FINAL ADDRESS = ADDRESS_OR_OFFSET + %BASE_OR_OFFSET + MULTIPLIER * %INDEX

ADDRESS_OR_OFFSET (const)

MULTIPLIER (const)

BASE_OR_OFFSET (register)

INDEX (register)

Modes:

Every mode except immediate mode can be used as either the source or destination operand.
Immediate mode can only be a source operand.

immediate mode
The data to access is embedded in the instruction itself.
Immediate mode is used to load direct values into registers or memory locations.
Example:
movl $12, %eax # move number 12 into %eax

Notice that to indicate immediate mode, we used a dollar sign in front of the
number.
If we did not, it would be direct addressing mode, in which case the
value located at memory location 12 would be loaded into %eax rather than
the number 12 itself.

register addressing mode (access register)
contains a register to access.
Register mode simply moves data in or out of a register.

direct addressing mode (access memory)
contains the memory address to access.
Done by only using the ADDRESS_OR_OFFSET portion.
Example:
movl ADDRESS, %eax
This loads %eax with the value at memory address ADDRESS.

indexed addressing mode (access memory)
contains a memory address to access, and also specifies an index register to offset that address.
On x86 processors, you can also specify a multiplier for the index.
Done by using the ADDRESS_OR_OFFSET and the %INDEX portion.
Can use any general-purpose register as the index register.
Can also have a constant multiplier of 1, 2, or 4 for the index register,
Example:
movl string_start(,%ecx,1), %eax
This starts at string_start, and adds 1 * %ecx to that address, and loads the value into %eax.

indirect addressing mode (access data)
contains a register that contains a pointer to where the data should be accessed.
Indirect addressing mode loads a value from the address indicated by a
register.
Example:
movl (%eax), %ebx

base pointer addressing mode (access data)
similar to indirect addressing, but you also include a number called the offset to add to the register's value before using it for lookup.
Base-pointer addressing is similar to indirect addressing, except that it adds a
constant value to the address in the register.
Example:
movl 4(%eax), %ebx

Code:

.section .data

.section .text

.globl _start

_start:
movl $1, %eax # this is the linux kernel command number (system call) for exiting a program
movl $0, %ebx # this is the status number we will return to the operating system. 
              # Change this around and it will return different things to echo $?
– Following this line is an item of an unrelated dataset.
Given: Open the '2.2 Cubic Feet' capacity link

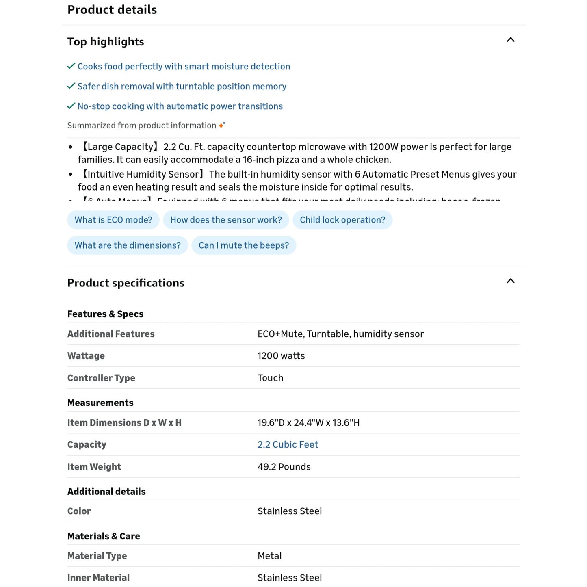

int $0x80   # this wakes up the kernel to run the exit command

https://stackoverflow.com/questions/14361248/whats-the-difference-of-section-and-segment-in-elf-file-format

Compiled from right to left:

cmd:

# assembler

as exit.s -o exit.o

# linker

ld exit.o -o exit

Code dissect:

.section .data
Anything starting with a period isn't directly translated into a machine instruction.
Instead, it's an instruction to the assembler itself. These are called assembler
directives or pseudo-operations because they are handled by the assembler and are
not actually run by the computer.

The .section command breaks your program up into sections.
This command starts the data section, where you list any memory
storage you will need for data.

.section .text
Starts the text section. The text section of a program is where the program
instructions live.

.globl _start
_start is a symbol, which means that it is going to be replaced by something else either
during assembly or linking.
Symbols are generally used to mark locations of programs or data,
so you can refer to them by name instead of by their location number.
Symbols are used so that the assembler and linker can take care of keeping track of addresses.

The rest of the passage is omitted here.